The change in this interpersonal dynamic began with the skill Observe. Taking time to reconsider our automatic reactions to our experiences gives us the chance to redesign who we want to be and how we want to show up in our lives.
Observing helps us learn new things
Our brains are capable of something called neurogenesis. We can create new neurons and keep increasing our brain’s capacity, but we can only do this by giving ourselves new experiences that fire new neurons. All learning starts with observing.
Psychologist Ellen Langer states it simply: “What we have learned to look for in a situation determines mostly what we see.”
By learning new things we can see things differently. Sometimes in midlife life we refuse to see things differently. When change is forced upon us we freeze up. We get stuck because we try to adapt to change without noticing the change. Instead, we cling, hold on or willfully wait for our status quo to return.
Beth couldn’t deal with the change that befell her life. Her parents passed on and she couldn’t accept it. Practicing Observe, she started noticing her flower garden each morning. In time, she witnessed the cycle of birth and rebirth in her flowers. This sparked her interest and she began to do research about plant life. She planted more and more flowers. As her flower garden grew, so too did her capacity to accept life and death. Beth then started volunteering at a hospice center teaching and helping others grasp the mysteries of mortality with grace and beauty.

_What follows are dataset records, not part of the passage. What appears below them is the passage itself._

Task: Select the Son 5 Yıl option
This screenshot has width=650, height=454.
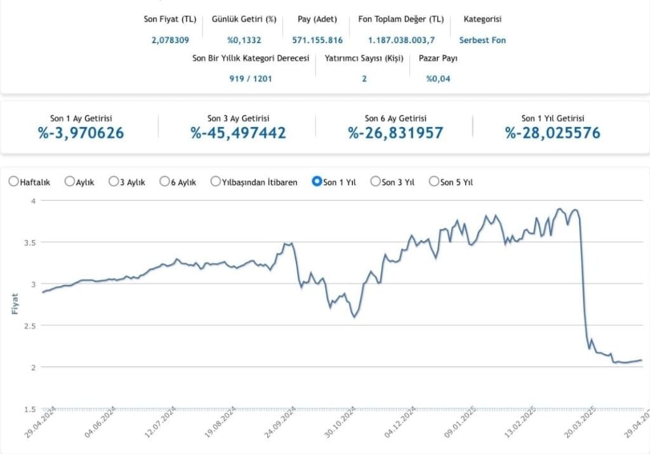Action: (x=434, y=182)
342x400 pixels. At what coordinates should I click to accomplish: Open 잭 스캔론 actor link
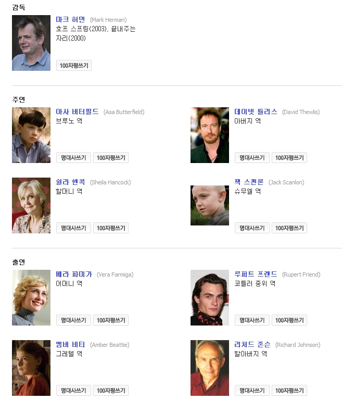(249, 182)
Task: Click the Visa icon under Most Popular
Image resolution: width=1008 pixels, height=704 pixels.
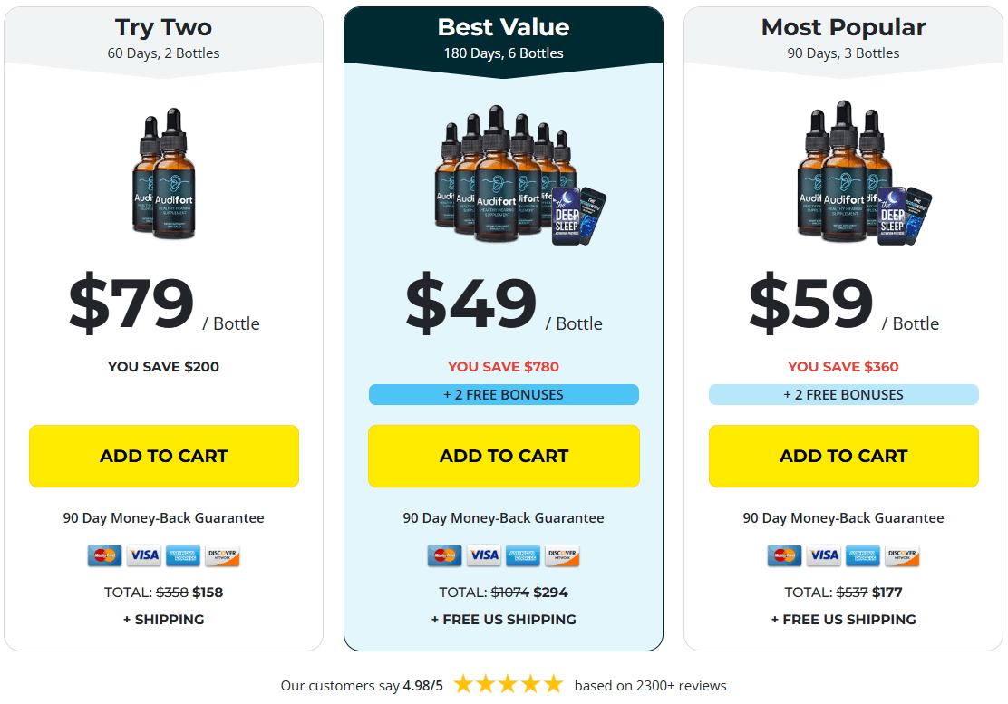Action: coord(823,555)
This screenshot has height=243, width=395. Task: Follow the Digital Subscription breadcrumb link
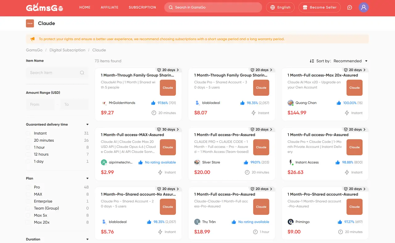(67, 50)
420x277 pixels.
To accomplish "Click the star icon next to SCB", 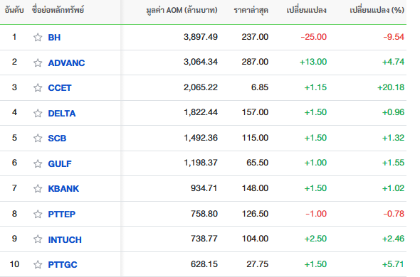I will pyautogui.click(x=38, y=139).
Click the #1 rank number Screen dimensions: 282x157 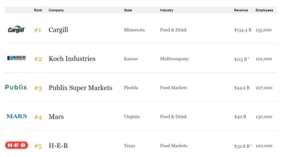38,30
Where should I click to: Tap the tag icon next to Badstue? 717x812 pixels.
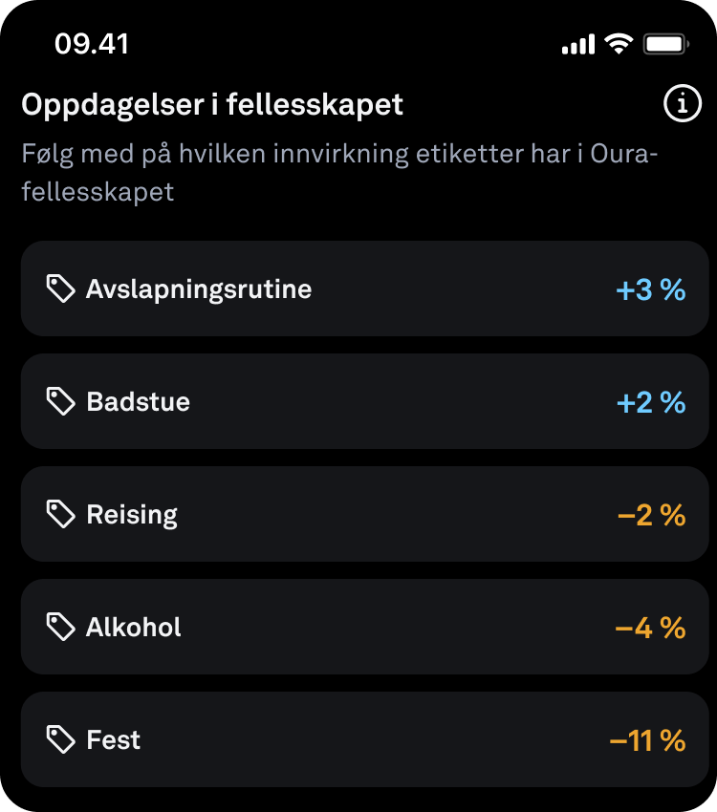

Observing in midlife reignites the pleasure of being
Finding new meaning, gaining joy from this life, and re-discovering who you may be all starts with observation. Building a sense of curiosity and wonder may be the most vital skill for growth and well-being in midlife.
But because we are so harried and stressed, many of us stop noticing the little treasures of living.
In 2007 Pulitzer Prize winning Journalist Gene Weingarten of the Washington Post did an experiment to illustrate how much we miss in our daily lives. In the experiment, he had an average looking man in a baseball cap and t-shirt set up to play violin next to a trashcan in Washington DC subway station during the morning rush hour. This man opened his violin case, took out the instrument and left his open case on the ground for passersby to drop in coins or dollar bills. More than a thousand people passed by as he performed six classical pieces over the course of forty minutes. The catch was that this man wasn’t just any street performer. He was the famous musician Joshua Bell and he was playing Bach’s Chaconne—the most difficult violin piece—on a $3.5 million Stradivarius. A hidden camera recording revealed that over the course of that rush hour performance in the subway station, only seven people stopped to watch his performance for at least a minute. However, the tape also revealed that every time a child walked past Bell, they tried to stop and watch but were rushed along by their parents. Ironically, days before this experiment in the subway, concert-goers had paid up to a hundred dollars for a ticket to see Bell play the same instrument at a sold-out show.
How much more of life will we experience if we are truly present to it?
In sum, observing our lives in the moment can make midlife less overwhelming and more pleasurable. We always have a choice, not of what happens to us, but what we observe about it, and how we respond.